----- 抜粋本文

投稿日時:2022年1月28日
1.はじめに
現在はNEW TREASURE(以下NT)を使う授業を担当していないのですが、過去に中学1年生から3年生まで持ち上がり、3年間かけてSecond EditionのStage1からStage3を使うサイクルを2回繰り返したことがあります。その中で私が実践した取り組みをご紹介させていただきます。拙い実践ですが、少しでも参考になれば幸いです。
中1を担当する年度当初に、他の授業担当者と相談して、各学年の終わり(学年末考査が終わった後の3月初旬あたり)にプレゼンテーション大会を実施し、その学年の最終ゴールとして位置付けることにしました。そして実際、次のようなトピックでプレゼンテーション大会を実施しました。
中2 : My Challenge
中3 : My Message
これら各学年の最終ゴールに繋げるために、普段の授業でもアウトプットを意識した取り組みを実施しました。NTを使った授業では、Readパートのポストリーディング活動として、様々なアウトプット活動を行い、学年末のプレゼンテーション大会に向けた準備を重ねました。本コラムでは、その取り組み内容についてご紹介させていただきます。
2.NT Readパートについて
NTのReadパートは、バラエティーに富むトピックで、生徒に「考えさせる」内容が多いと思います。また、文章に汎用性があり、生徒が、教科書の本文や表現を参考にしながら自ら英文を作るといった活動がやりやすいという特徴もあると思います。内容の濃い文章が多いため、ポストリーディング活動がやりやすく、指導者としては「料理のしがいがある」パートだと感じています。一方、文章量が多いので、英文解説に時間をかけすぎてしまうと、単調な授業になってしまう危険性があるため、できるだけポイントを絞った指導を行うよう心がけ、その分、アウトプット活動に時間を割くように工夫しました。

----------

課題: 抜粋本文によると、プレゼンテーション大会は各学年のいつごろ実施されましたか。一文で答えてください。 この記録は抜粋本文とは別の資料です。

----- 分析用データ

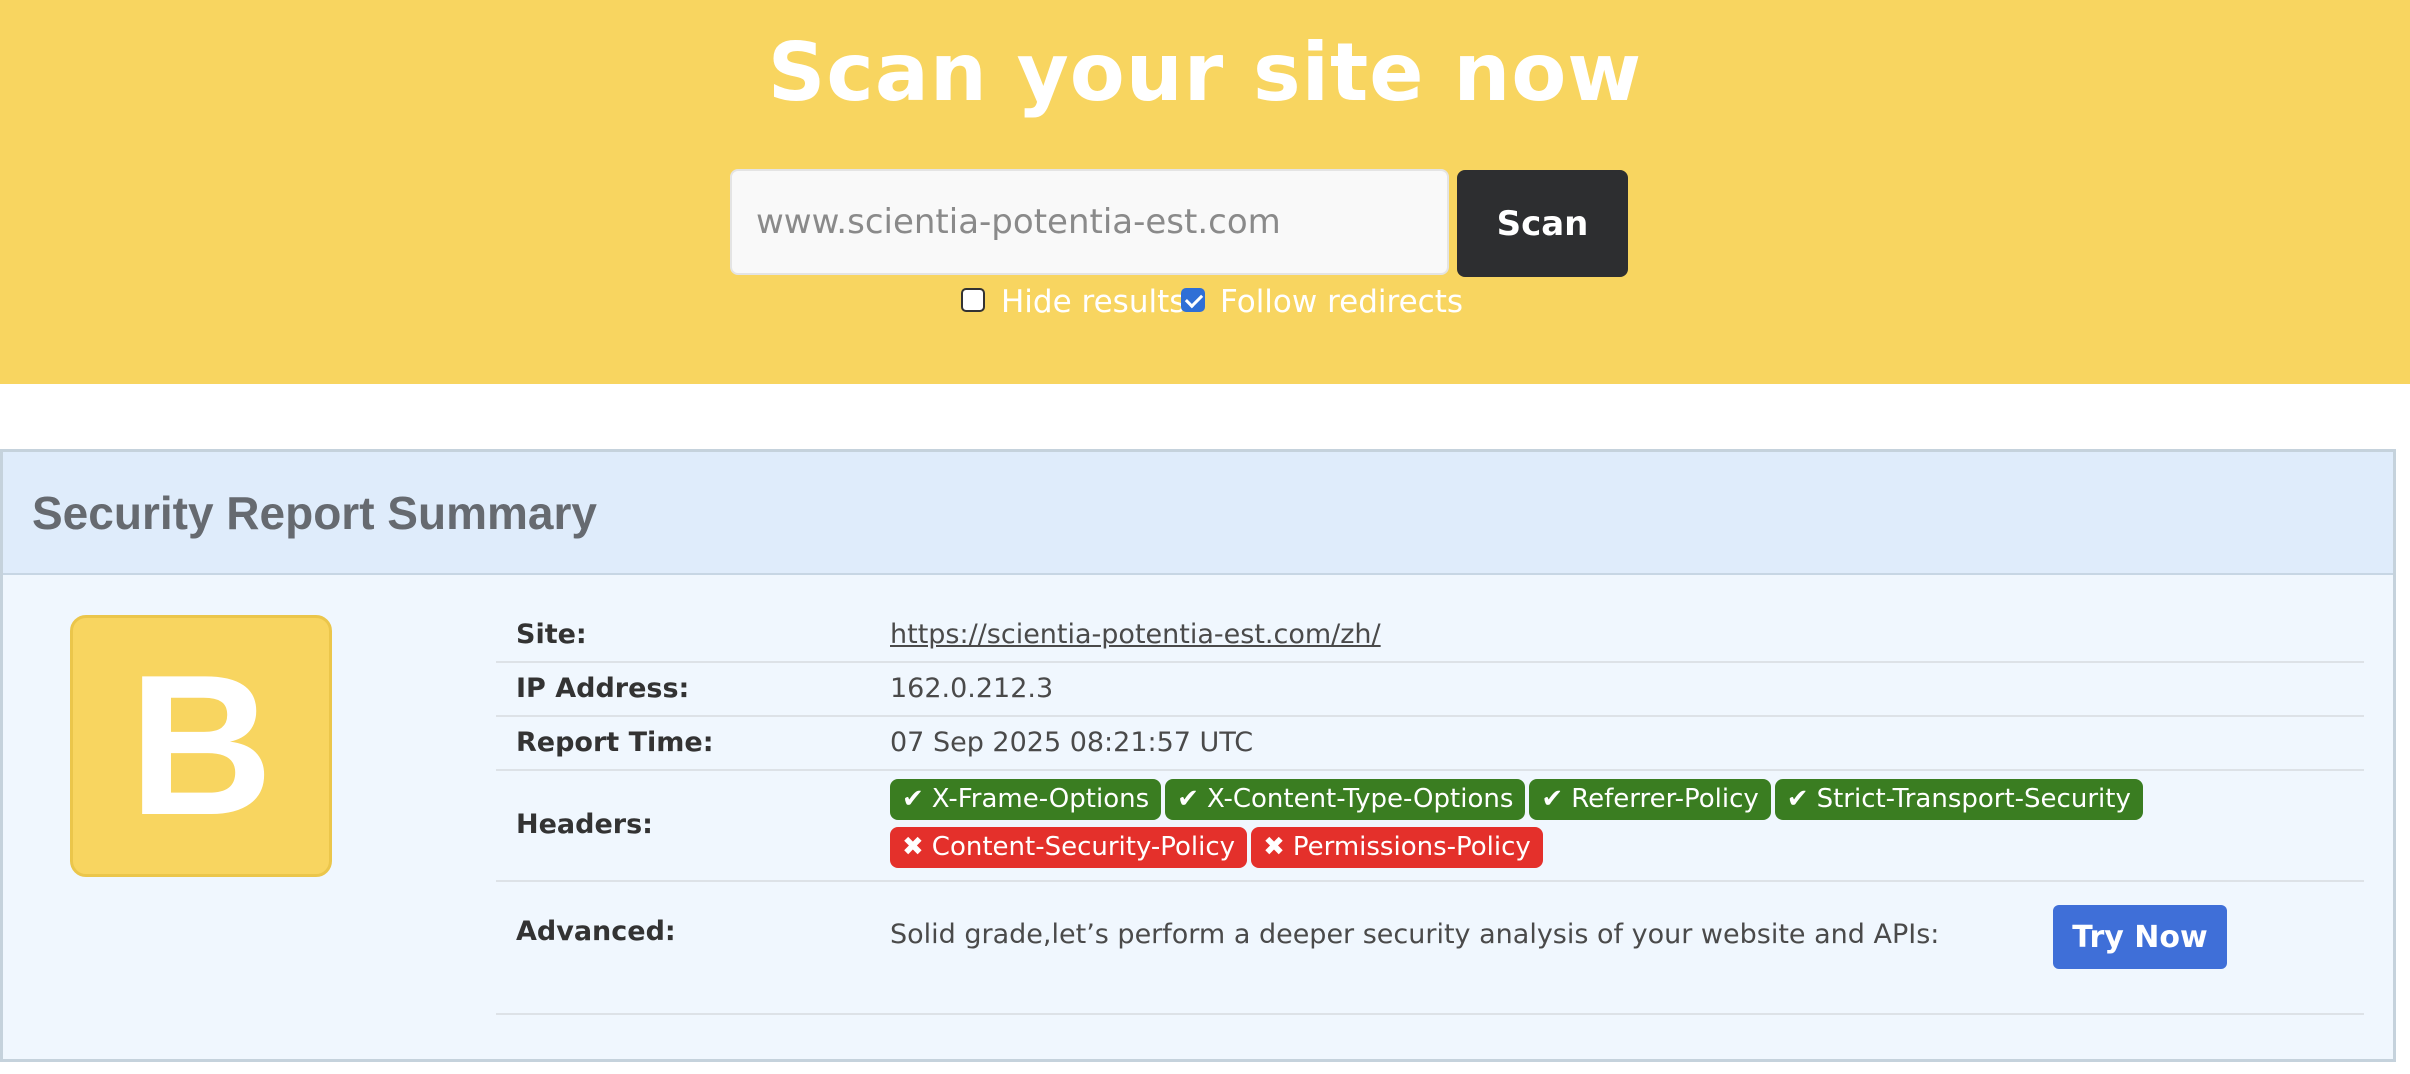  Describe the element at coordinates (1974, 799) in the screenshot. I see `header-tag-label: Strict-Transport-Security` at that location.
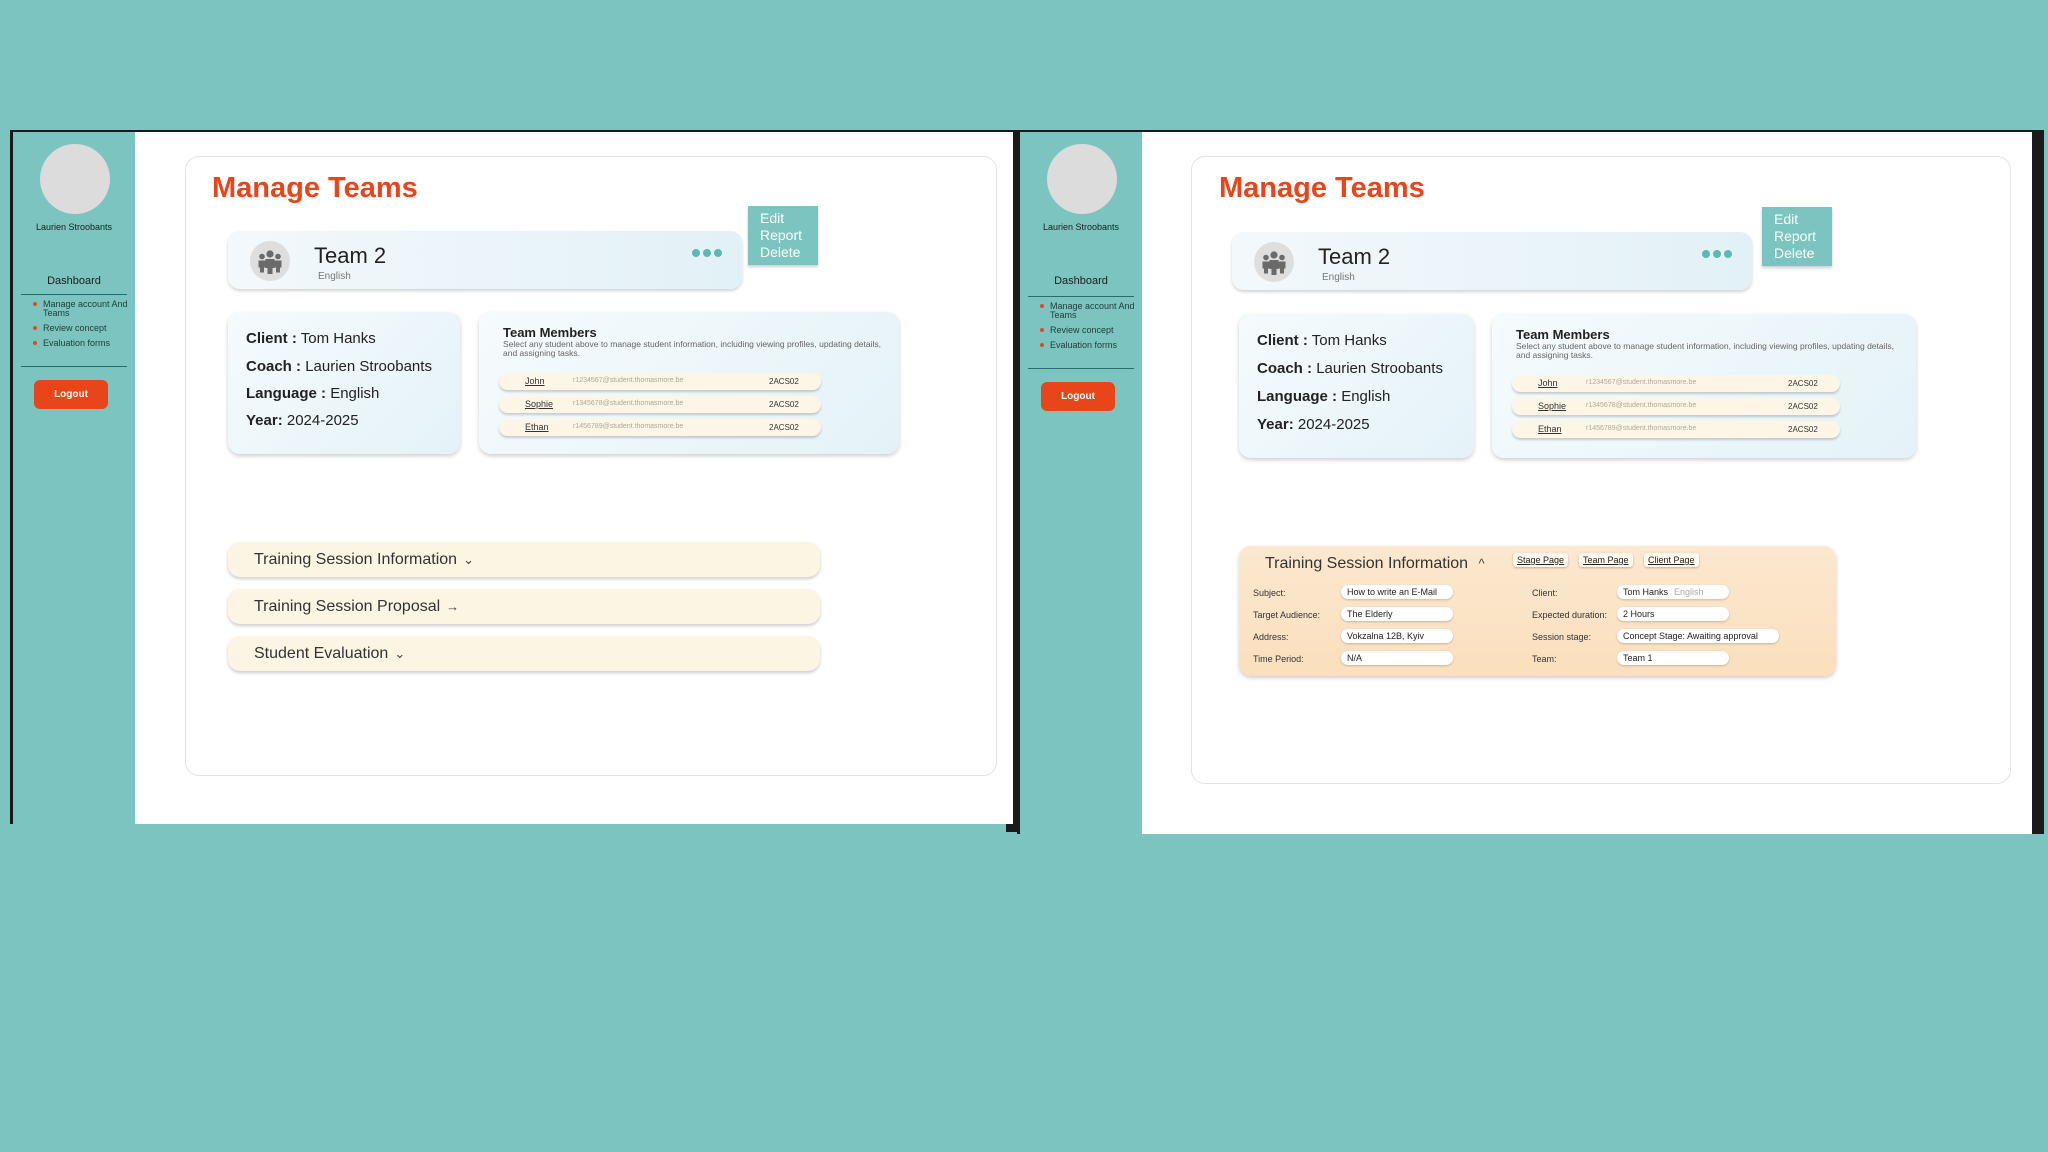 The height and width of the screenshot is (1152, 2048). I want to click on page-title: Manage Teams, so click(315, 188).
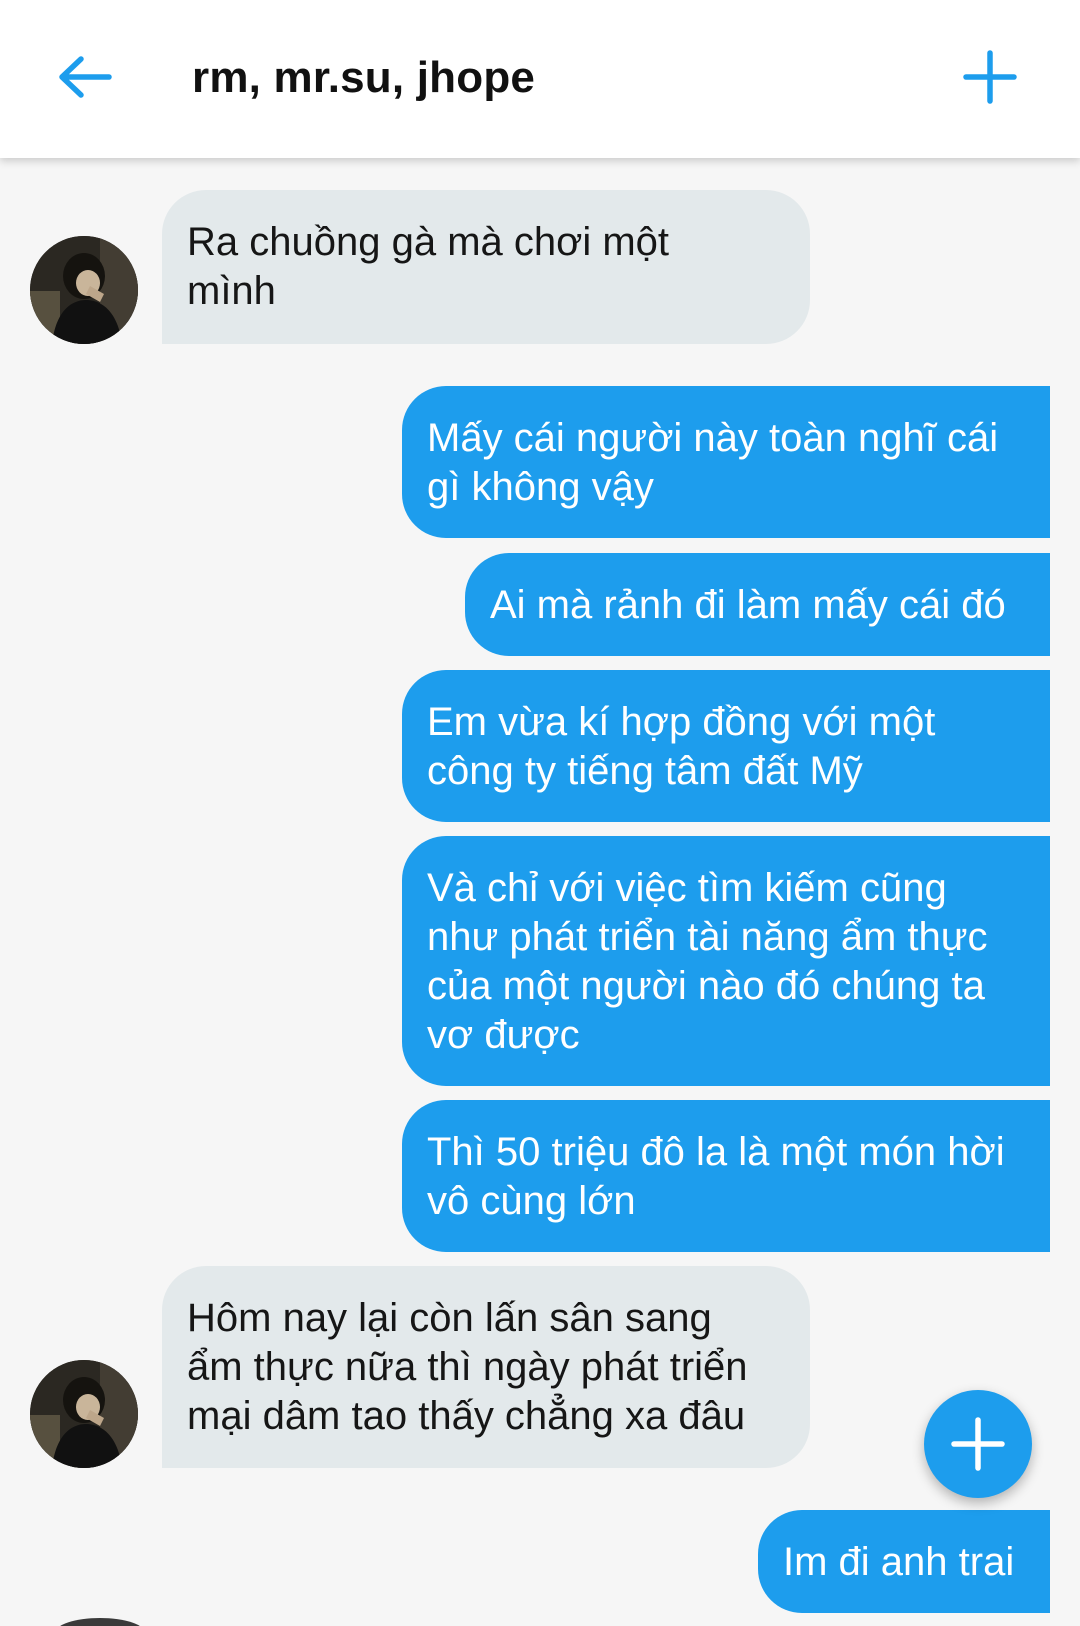 The image size is (1080, 1626). I want to click on conversation-title: rm, mr.su, jhope, so click(364, 78).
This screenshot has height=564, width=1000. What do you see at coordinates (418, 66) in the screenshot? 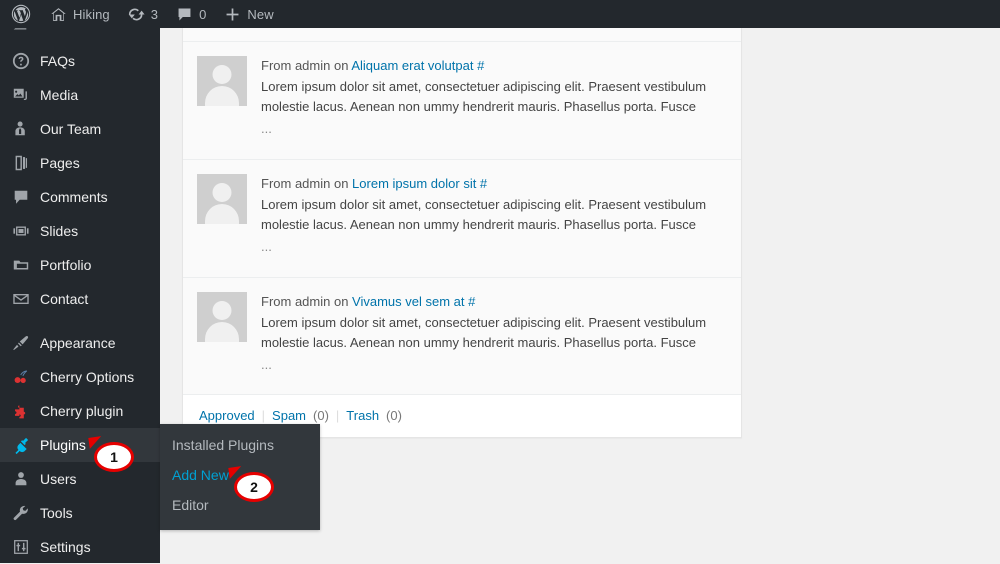
I see `comment-post-link: Aliquam erat volutpat #` at bounding box center [418, 66].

----------

解答結果: 各学年の終わり、学年末考査が終わった後の3月初旬あたりに実施されました。